> [INSTRUCTIONS FOR THE TASK]: Each line of the listing that includes the string "Create" needs to be located and copied.

> [DATA UNDER STUDY]:

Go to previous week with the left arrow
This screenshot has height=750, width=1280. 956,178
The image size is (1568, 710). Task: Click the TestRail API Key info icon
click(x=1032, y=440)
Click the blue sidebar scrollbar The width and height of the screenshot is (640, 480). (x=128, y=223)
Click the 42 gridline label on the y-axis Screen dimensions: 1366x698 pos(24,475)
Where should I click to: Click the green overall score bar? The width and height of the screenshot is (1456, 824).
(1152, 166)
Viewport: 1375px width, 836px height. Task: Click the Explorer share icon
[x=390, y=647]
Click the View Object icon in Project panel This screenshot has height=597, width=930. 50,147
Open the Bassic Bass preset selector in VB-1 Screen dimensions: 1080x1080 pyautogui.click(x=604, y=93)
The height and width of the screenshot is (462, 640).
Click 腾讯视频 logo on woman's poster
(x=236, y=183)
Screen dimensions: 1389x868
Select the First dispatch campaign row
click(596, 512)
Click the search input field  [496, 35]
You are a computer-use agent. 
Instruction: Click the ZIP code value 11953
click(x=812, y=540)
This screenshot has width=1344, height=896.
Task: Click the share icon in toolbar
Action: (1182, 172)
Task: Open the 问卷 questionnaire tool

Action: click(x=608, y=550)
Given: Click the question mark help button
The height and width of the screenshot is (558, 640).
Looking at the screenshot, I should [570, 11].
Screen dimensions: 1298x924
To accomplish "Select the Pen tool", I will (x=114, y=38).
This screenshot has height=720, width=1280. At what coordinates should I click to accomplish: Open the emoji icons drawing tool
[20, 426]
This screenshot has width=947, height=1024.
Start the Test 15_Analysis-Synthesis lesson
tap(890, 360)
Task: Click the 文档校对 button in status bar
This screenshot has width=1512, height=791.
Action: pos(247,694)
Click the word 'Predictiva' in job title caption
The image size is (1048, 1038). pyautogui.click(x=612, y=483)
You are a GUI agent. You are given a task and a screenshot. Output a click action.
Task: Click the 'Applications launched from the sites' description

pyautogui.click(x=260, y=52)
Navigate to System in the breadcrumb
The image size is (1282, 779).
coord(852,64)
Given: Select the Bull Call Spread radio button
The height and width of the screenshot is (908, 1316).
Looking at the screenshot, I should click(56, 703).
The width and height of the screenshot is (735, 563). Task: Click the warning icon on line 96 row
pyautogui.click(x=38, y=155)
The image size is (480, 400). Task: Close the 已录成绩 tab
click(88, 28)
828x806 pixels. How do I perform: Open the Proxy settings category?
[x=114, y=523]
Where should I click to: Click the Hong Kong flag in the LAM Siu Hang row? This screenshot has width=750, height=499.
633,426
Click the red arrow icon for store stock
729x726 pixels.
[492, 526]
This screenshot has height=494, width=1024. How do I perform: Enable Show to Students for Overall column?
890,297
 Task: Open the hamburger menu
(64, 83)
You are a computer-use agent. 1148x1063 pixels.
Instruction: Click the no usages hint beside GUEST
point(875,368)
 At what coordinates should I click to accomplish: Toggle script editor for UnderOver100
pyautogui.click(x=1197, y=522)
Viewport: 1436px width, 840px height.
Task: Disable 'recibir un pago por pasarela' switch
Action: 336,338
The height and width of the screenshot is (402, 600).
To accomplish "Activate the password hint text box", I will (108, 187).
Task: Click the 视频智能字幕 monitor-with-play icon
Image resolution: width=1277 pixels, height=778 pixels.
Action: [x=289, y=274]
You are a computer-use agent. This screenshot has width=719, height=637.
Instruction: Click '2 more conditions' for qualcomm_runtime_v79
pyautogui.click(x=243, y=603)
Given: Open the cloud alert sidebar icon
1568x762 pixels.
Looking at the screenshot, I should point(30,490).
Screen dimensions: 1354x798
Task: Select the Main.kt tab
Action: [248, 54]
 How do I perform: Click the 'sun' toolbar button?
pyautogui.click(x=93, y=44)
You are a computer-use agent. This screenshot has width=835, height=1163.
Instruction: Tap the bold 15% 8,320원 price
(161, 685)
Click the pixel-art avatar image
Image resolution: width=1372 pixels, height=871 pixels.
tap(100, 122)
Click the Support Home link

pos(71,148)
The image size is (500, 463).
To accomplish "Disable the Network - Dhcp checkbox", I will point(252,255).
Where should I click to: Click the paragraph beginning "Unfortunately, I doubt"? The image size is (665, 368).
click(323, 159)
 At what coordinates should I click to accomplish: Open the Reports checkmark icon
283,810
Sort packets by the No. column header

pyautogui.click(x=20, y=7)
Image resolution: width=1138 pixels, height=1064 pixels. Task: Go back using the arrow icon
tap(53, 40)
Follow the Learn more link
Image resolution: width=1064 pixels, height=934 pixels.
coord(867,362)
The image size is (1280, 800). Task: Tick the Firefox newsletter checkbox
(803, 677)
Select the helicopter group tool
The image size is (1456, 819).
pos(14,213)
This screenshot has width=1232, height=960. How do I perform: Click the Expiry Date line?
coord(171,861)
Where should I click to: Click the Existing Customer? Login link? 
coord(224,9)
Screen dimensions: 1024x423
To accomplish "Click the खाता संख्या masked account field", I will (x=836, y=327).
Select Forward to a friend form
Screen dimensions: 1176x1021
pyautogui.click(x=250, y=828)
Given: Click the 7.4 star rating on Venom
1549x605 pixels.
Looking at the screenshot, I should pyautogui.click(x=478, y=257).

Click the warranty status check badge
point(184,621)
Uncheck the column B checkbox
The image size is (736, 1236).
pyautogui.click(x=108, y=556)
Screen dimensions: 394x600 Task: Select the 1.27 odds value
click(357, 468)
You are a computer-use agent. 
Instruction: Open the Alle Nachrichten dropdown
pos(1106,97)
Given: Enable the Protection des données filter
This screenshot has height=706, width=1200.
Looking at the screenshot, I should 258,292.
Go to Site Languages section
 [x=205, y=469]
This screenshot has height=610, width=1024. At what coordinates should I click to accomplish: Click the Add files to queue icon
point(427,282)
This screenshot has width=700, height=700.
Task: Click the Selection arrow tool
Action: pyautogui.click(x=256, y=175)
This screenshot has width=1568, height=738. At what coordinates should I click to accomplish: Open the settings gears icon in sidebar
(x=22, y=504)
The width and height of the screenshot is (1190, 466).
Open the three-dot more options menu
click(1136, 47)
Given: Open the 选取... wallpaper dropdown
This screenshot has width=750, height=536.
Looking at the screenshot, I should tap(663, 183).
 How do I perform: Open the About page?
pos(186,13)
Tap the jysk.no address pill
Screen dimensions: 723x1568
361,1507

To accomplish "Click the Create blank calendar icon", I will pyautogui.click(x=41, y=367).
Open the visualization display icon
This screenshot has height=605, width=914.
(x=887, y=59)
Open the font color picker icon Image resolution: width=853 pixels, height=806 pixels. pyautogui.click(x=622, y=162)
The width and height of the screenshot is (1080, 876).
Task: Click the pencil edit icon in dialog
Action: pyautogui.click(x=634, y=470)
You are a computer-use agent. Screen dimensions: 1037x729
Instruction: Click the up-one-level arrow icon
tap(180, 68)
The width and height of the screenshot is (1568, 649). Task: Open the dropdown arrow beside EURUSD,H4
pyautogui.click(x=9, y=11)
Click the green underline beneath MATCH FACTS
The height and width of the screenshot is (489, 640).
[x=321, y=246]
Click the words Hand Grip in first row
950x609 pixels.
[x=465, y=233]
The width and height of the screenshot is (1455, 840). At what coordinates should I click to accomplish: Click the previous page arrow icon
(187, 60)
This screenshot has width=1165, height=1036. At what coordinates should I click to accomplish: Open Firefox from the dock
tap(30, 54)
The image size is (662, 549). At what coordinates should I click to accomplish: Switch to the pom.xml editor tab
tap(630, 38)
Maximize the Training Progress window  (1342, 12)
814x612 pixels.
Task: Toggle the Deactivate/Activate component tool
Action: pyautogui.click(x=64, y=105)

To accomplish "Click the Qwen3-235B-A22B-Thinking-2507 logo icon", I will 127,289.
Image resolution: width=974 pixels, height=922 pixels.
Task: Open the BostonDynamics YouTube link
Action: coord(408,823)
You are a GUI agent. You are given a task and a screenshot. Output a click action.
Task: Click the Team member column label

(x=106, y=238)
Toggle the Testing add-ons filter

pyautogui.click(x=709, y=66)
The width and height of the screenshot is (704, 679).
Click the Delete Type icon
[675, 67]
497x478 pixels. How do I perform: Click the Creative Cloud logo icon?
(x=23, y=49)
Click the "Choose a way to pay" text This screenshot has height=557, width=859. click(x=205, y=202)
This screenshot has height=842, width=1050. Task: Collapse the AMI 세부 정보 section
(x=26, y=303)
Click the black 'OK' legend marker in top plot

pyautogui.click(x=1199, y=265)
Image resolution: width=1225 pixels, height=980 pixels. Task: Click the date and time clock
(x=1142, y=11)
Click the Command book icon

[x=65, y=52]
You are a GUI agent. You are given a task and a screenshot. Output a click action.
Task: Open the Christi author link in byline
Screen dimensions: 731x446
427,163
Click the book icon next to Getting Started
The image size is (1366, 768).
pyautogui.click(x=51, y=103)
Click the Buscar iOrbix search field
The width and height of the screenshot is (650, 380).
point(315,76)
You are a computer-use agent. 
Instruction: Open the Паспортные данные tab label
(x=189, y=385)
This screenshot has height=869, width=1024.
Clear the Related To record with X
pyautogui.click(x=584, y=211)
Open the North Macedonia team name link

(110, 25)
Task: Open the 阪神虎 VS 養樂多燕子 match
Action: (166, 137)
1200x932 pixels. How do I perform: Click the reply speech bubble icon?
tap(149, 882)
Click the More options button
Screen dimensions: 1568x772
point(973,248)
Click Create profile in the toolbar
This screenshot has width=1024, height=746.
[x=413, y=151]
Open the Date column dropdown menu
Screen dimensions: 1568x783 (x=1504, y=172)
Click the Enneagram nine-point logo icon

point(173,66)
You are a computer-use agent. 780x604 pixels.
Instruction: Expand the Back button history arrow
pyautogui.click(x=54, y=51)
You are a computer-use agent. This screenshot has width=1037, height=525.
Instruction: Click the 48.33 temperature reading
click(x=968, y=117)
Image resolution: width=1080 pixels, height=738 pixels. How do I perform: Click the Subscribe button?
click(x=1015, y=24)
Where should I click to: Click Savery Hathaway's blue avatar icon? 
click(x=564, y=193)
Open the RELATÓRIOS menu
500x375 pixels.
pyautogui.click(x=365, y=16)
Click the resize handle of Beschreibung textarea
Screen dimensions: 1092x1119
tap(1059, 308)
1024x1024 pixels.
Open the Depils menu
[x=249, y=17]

> [TASK RESPONSE]:
To accomplish "Click the Create blank calendar icon", I will pyautogui.click(x=41, y=367).
Click Create profile in the toolbar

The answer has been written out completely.